O Banco Central do Brasil, por meio da ata mais recente do Comitê de Política Monetária (Copom), sinalizou a possibilidade de retomar o ciclo de alta da taxa Selic. O comunicado, divulgado na terça-feira (5), traz à tona um alerta claro: a autoridade monetária não hesitará em endurecer sua política caso considere necessário para conter as pressões inflacionárias que ainda ameaçam a economia brasileira.
Essa posição ocorre em um momento de grande incerteza, especialmente no cenário internacional. O Copom destaca, com razão, os impactos da política fiscal dos Estados Unidos e, principalmente, das novas tarifas impostas pelo presidente Donald Trump sobre produtos brasileiros, que entram em vigor na quarta-feira (6).

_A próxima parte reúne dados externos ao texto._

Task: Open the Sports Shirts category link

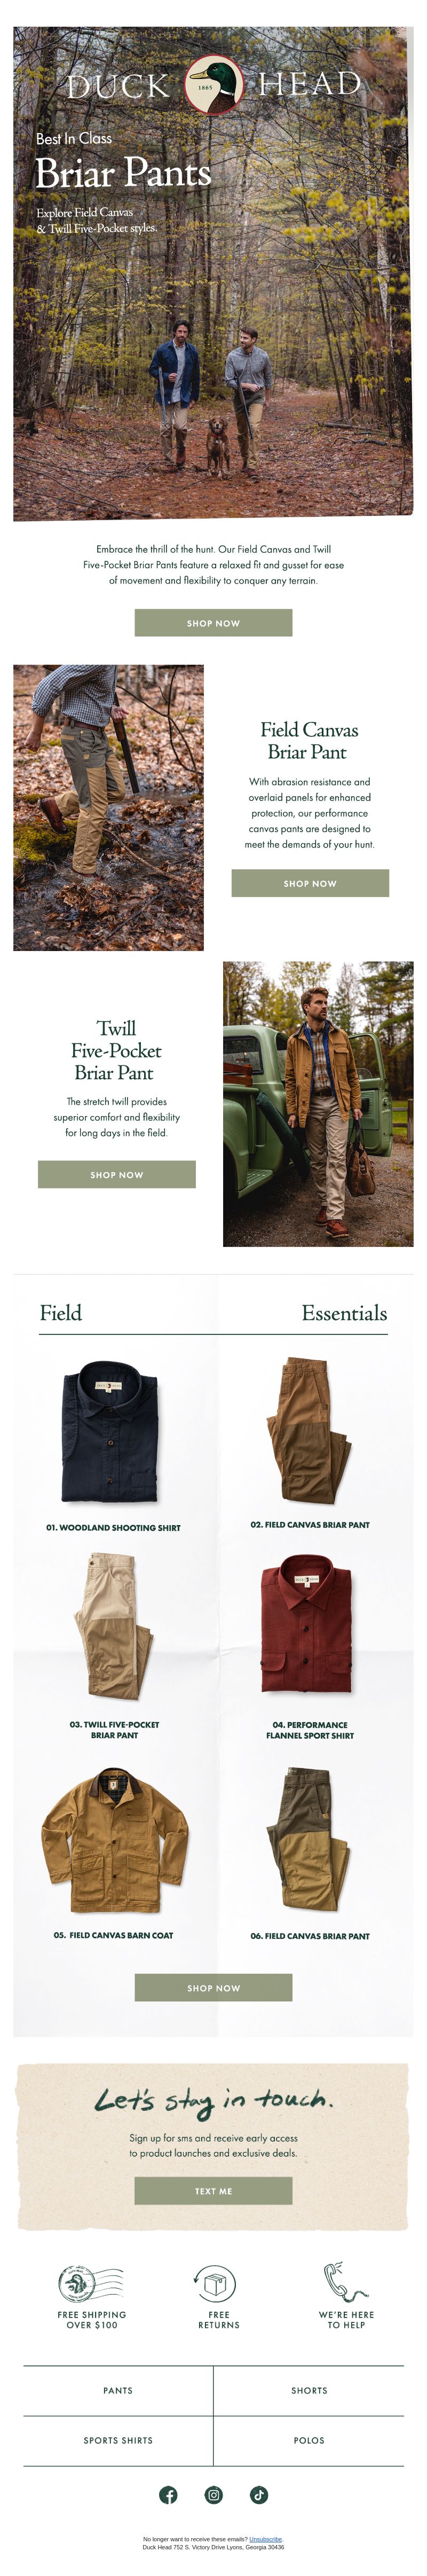Action: tap(118, 2440)
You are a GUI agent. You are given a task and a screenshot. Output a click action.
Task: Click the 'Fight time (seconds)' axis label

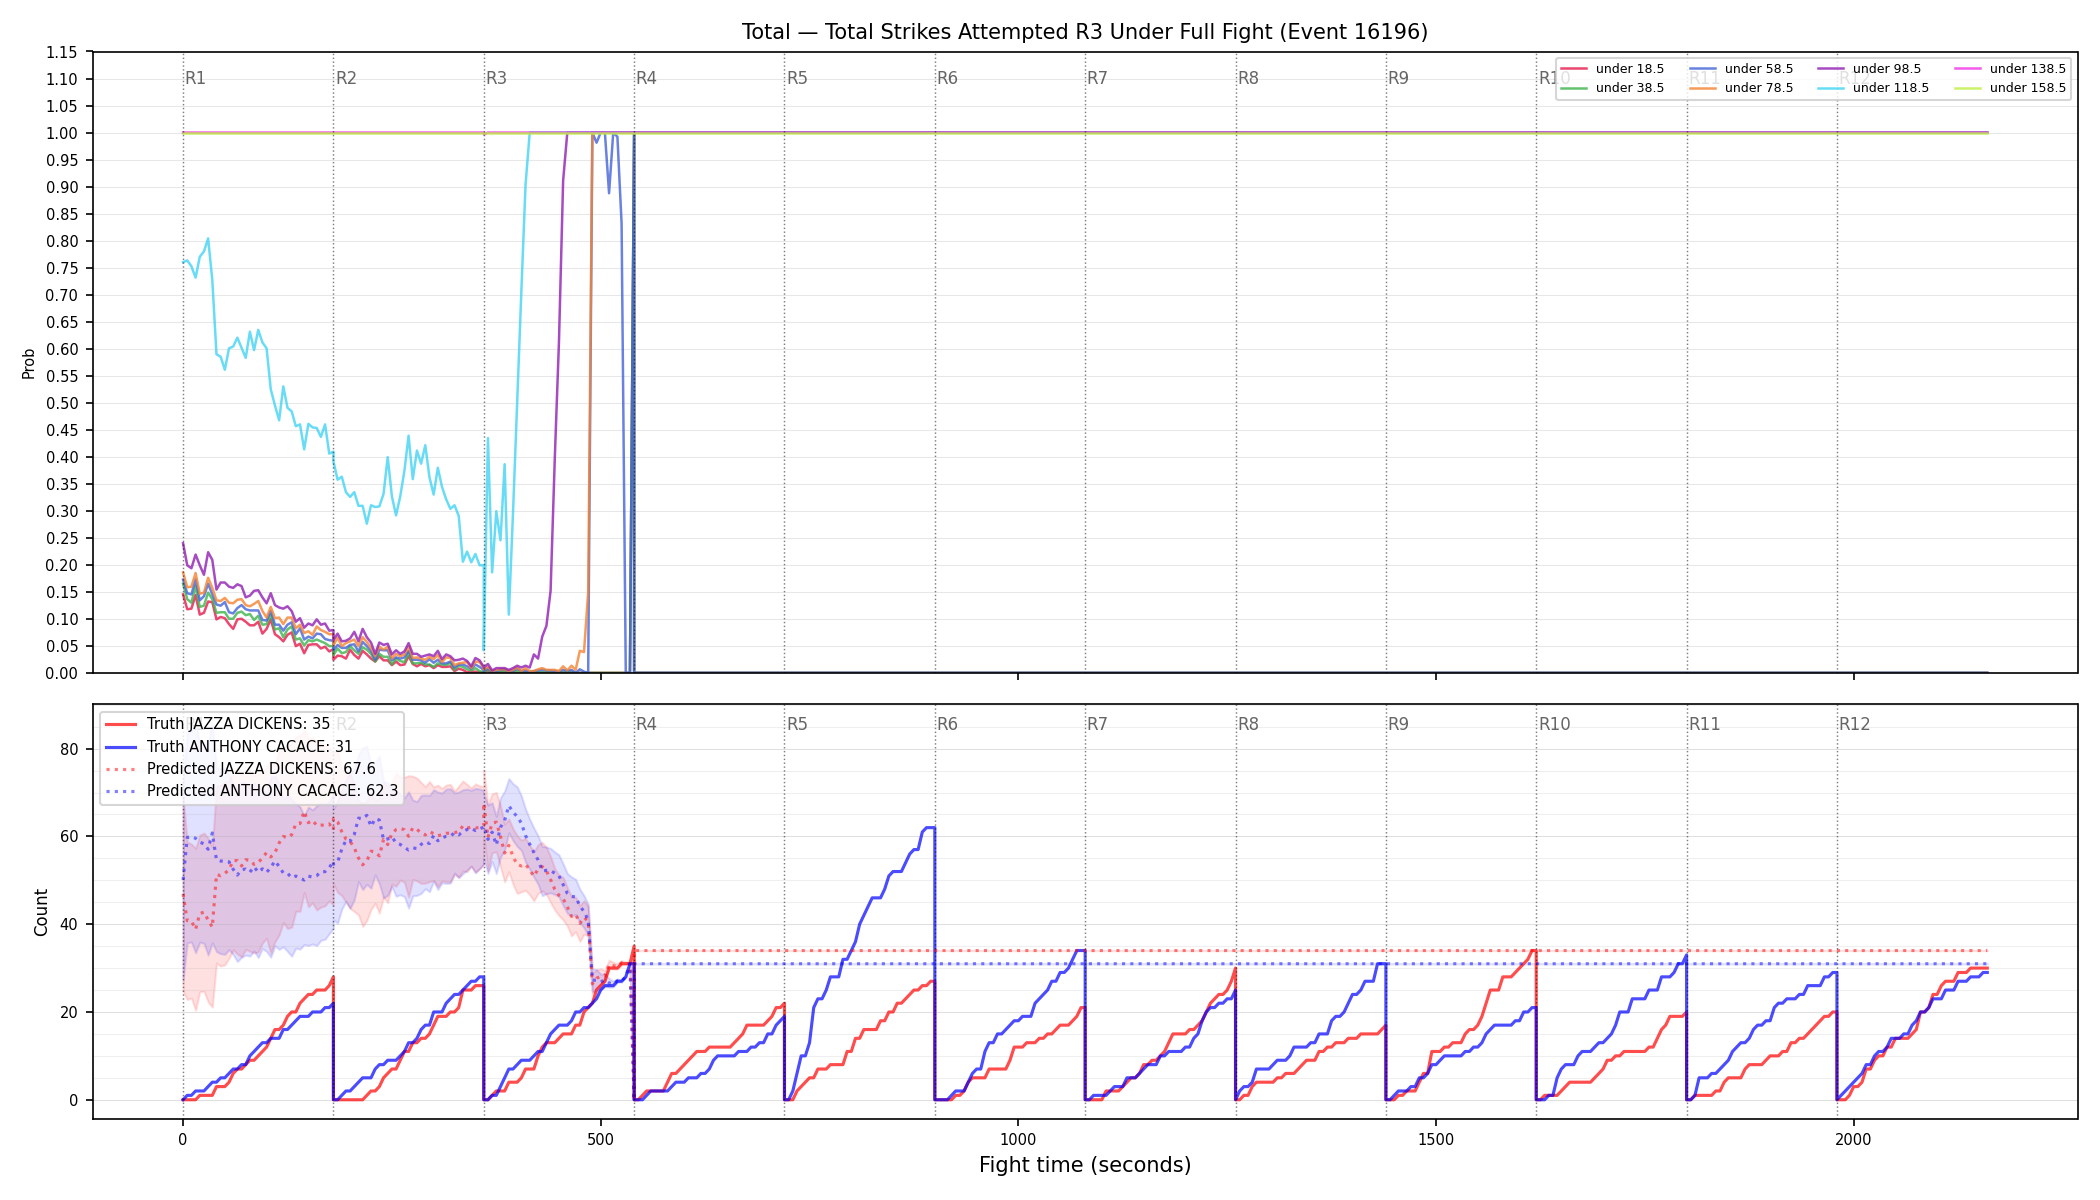1085,1165
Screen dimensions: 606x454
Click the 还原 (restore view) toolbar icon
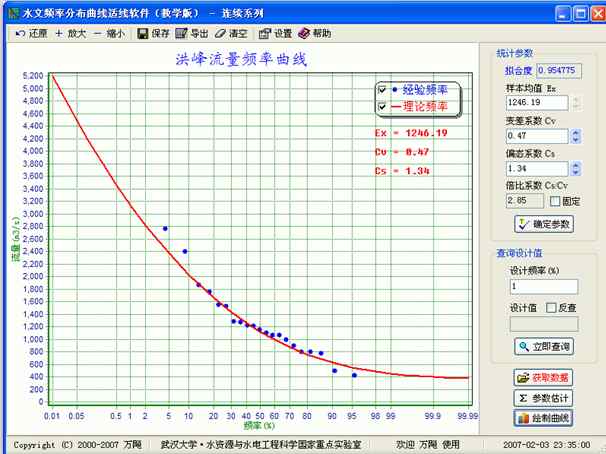(20, 33)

Ao mesmo tempo, o BC aponta que o atual patamar da Selic deve ser mantido por um período prolongado, sem antecipar cortes ou elevações imediatas. Essa postura busca equilibrar dois fatores antagônicos: o risco de inflação e a necessidade de preservar a atividade econômica em um momento de recuperação lenta e desigual.
O que está em jogo não é apenas a taxa de juros, mas a confiança no controle inflacionário, na credibilidade do Banco Central e na estabilidade das políticas econômicas em meio a um ambiente global mais hostil.
Em momentos como este, não há espaço para improvisos. A política monetária precisa ser transparente, técnica e resiliente. E o governo, por sua vez, deve colaborar com uma política fiscal responsável e previsível, de modo a não transformar os juros em único instrumento de combate às distorções econômicas.
O recado do Copom é claro: o Brasil não pode baixar a guarda. O cenário é “mais incerto e mais adverso”, como definiu o comitê. E isso exige, mais do que nunca, cautela, coordenação e compromisso com a estabilidade econômica.